## ASSIGNMENT
Your answer must be every line of the data that holds the string "agent".

** Opening GIVEN RECORDS block **

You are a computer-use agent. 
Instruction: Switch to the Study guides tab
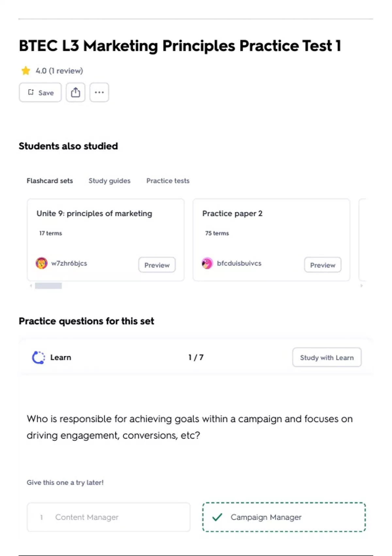(109, 181)
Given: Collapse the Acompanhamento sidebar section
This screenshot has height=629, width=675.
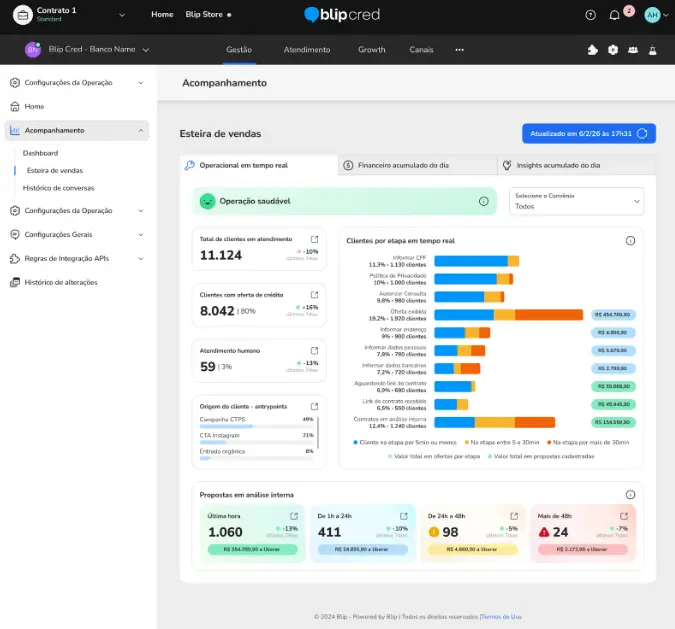Looking at the screenshot, I should click(x=141, y=130).
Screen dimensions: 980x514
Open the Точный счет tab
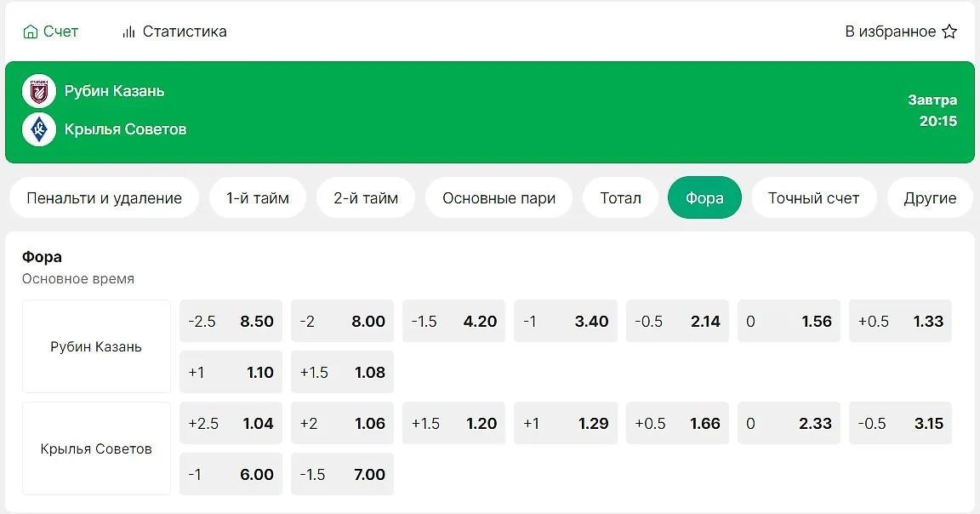pos(813,197)
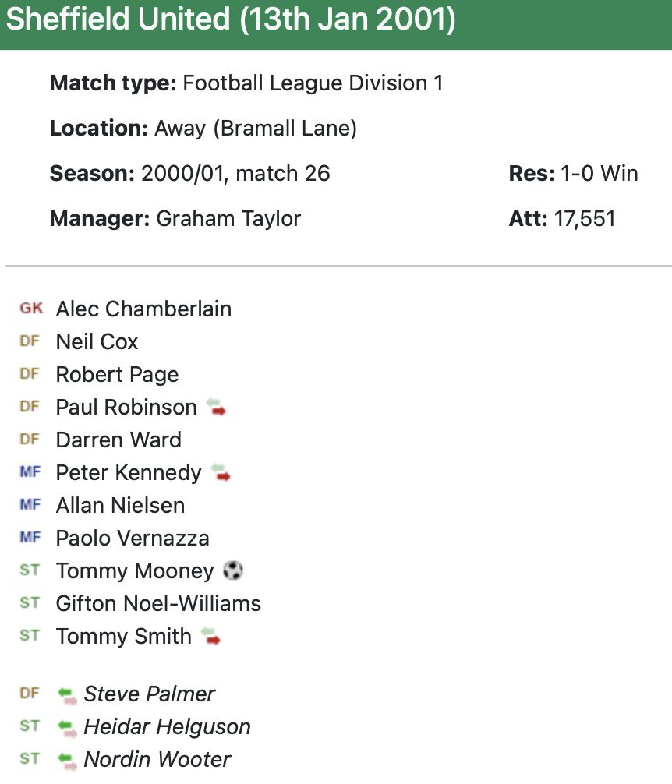Click the ST badge beside Nordin Wooter
Screen dimensions: 672x784
(30, 759)
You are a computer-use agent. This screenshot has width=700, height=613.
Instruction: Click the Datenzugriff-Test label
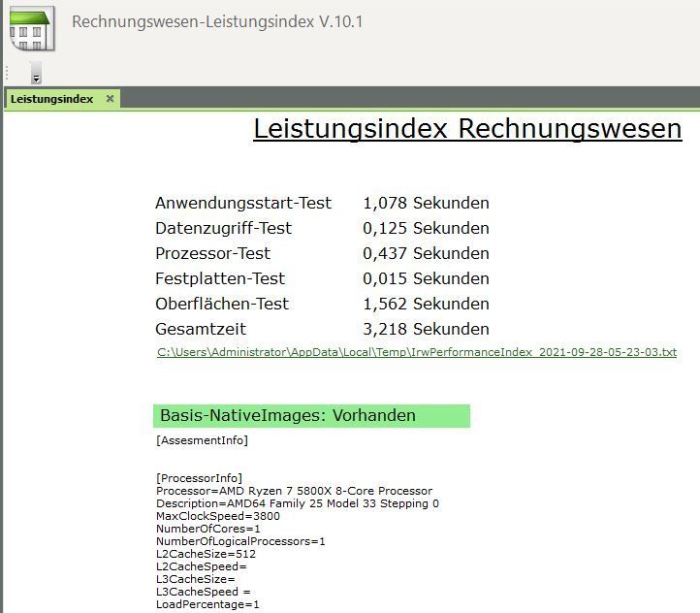coord(223,229)
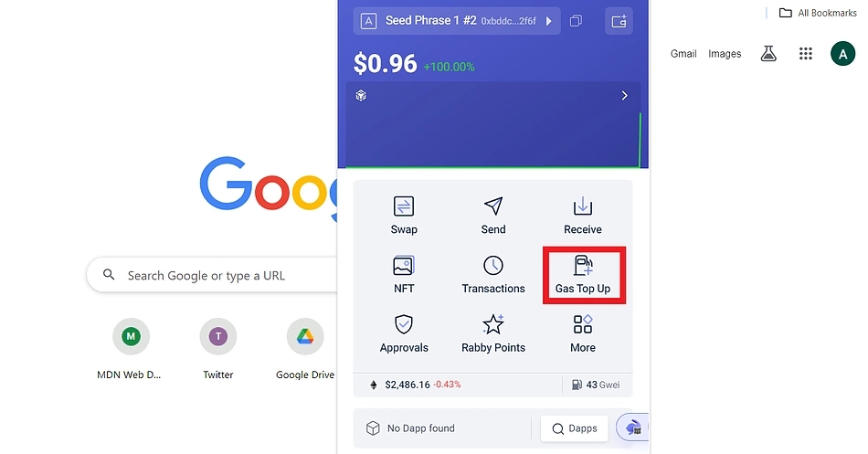868x454 pixels.
Task: View the NFT gallery
Action: 404,275
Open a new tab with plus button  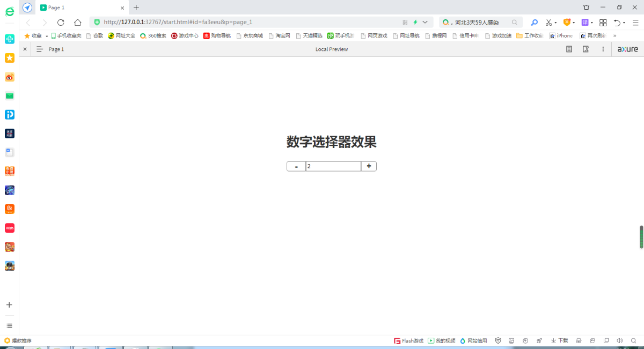[136, 8]
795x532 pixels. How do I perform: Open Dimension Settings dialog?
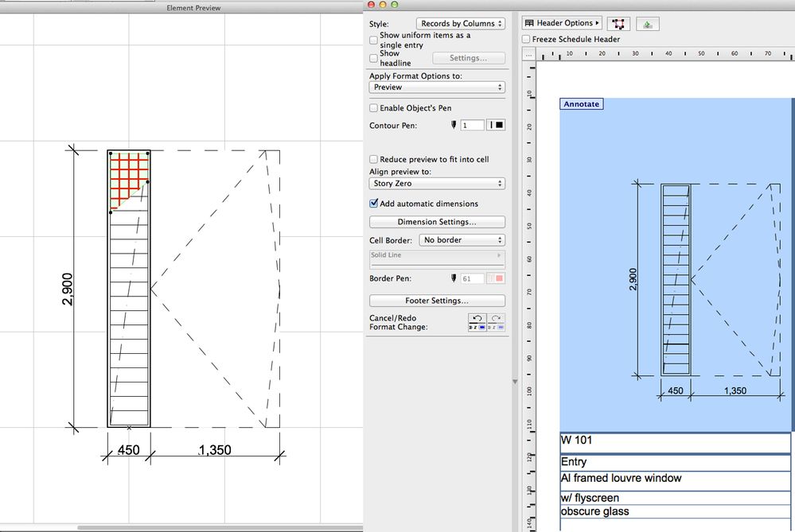437,222
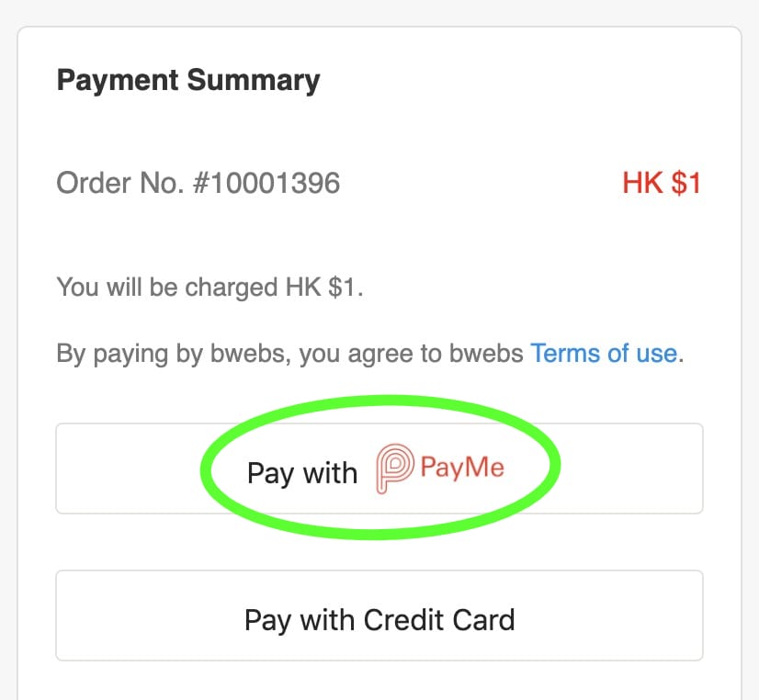Choose Pay with Credit Card
Screen dimensions: 759x700
[x=379, y=618]
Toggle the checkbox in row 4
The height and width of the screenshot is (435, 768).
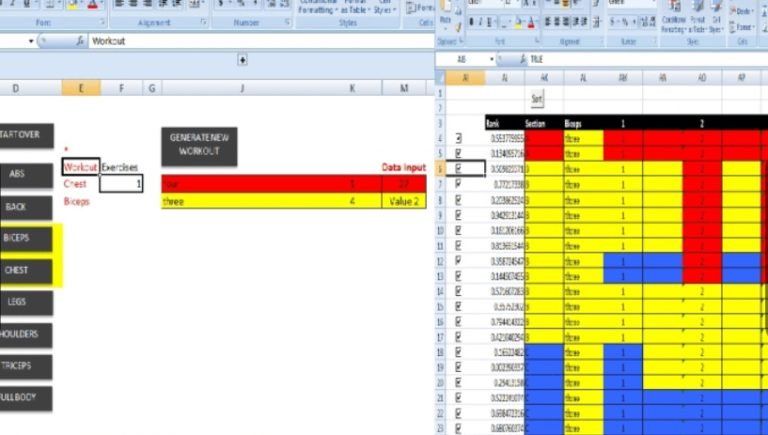[458, 138]
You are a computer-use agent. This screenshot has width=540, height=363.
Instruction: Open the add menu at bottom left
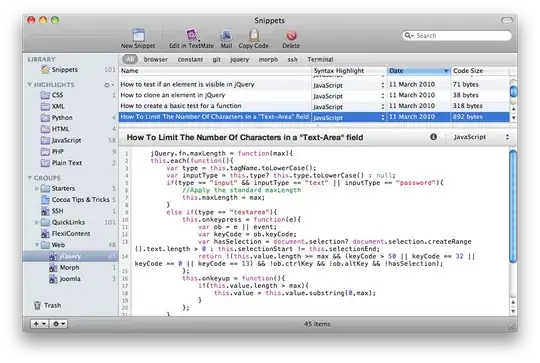coord(39,324)
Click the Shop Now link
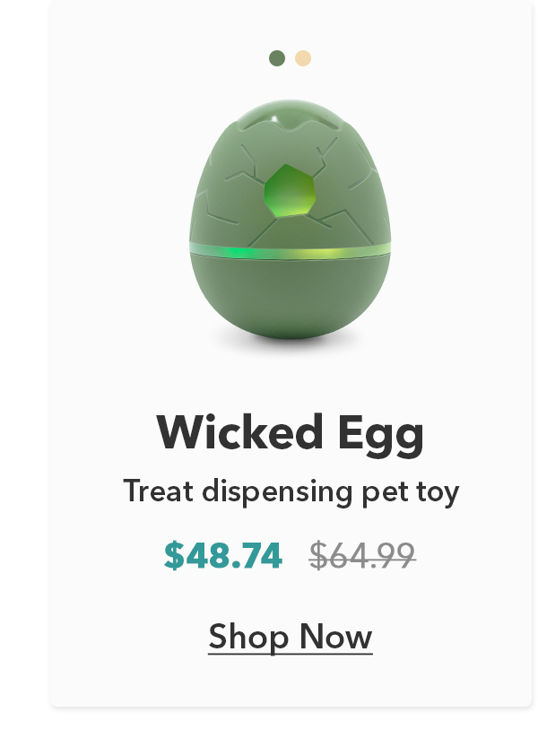Viewport: 538px width, 756px height. pyautogui.click(x=291, y=637)
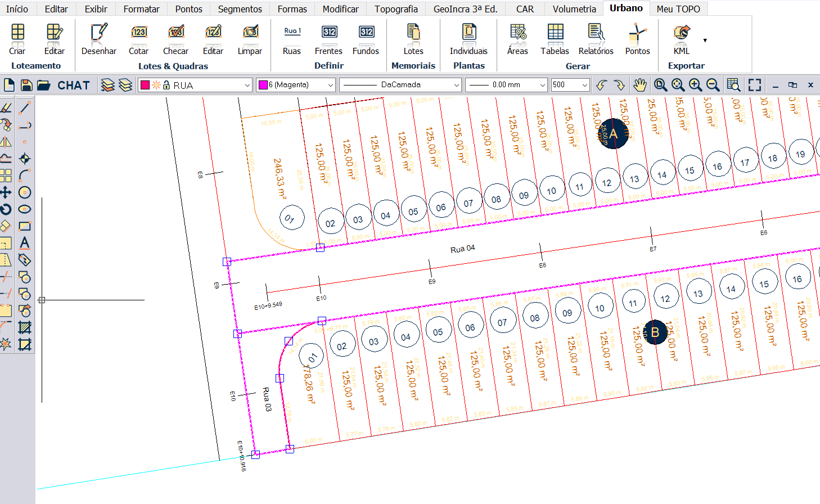The width and height of the screenshot is (820, 504).
Task: Open the Volumetria ribbon tab
Action: tap(574, 9)
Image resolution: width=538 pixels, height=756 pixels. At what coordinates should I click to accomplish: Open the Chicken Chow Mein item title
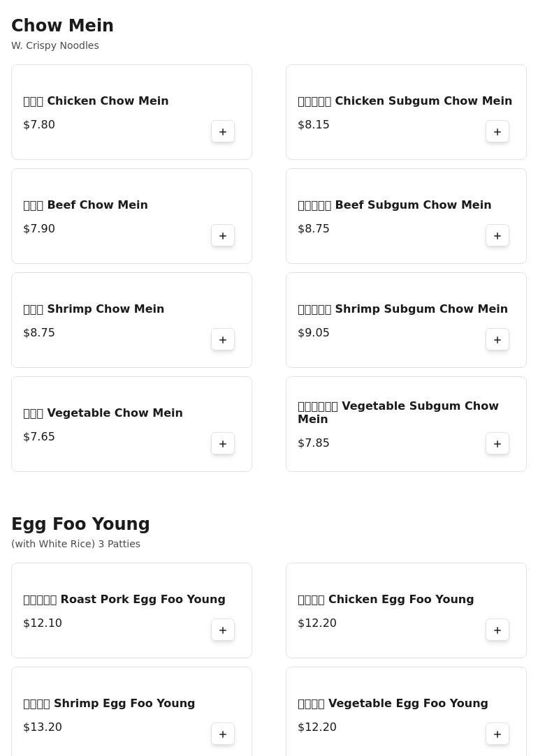click(x=107, y=101)
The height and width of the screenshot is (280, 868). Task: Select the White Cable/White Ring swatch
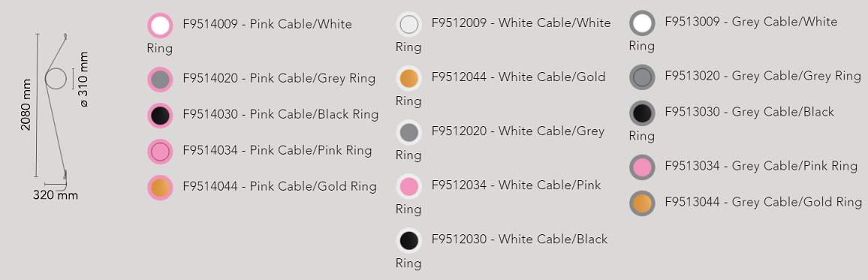[409, 24]
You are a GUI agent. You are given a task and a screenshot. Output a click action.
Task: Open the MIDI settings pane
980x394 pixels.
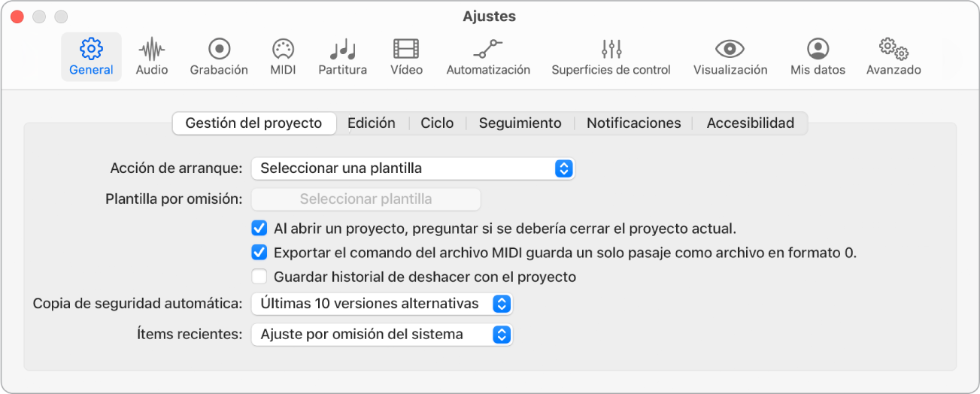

** Closing GIVEN RECORDS block **

## TASK SOLUTION
You are a computer-use agent. 
You are a computer-use agent. This screenshot has width=700, height=613.
You are a computer-use agent. This screenshot has width=540, height=363.
You are a GUI agent. You are given a task and a screenshot. Output a click action.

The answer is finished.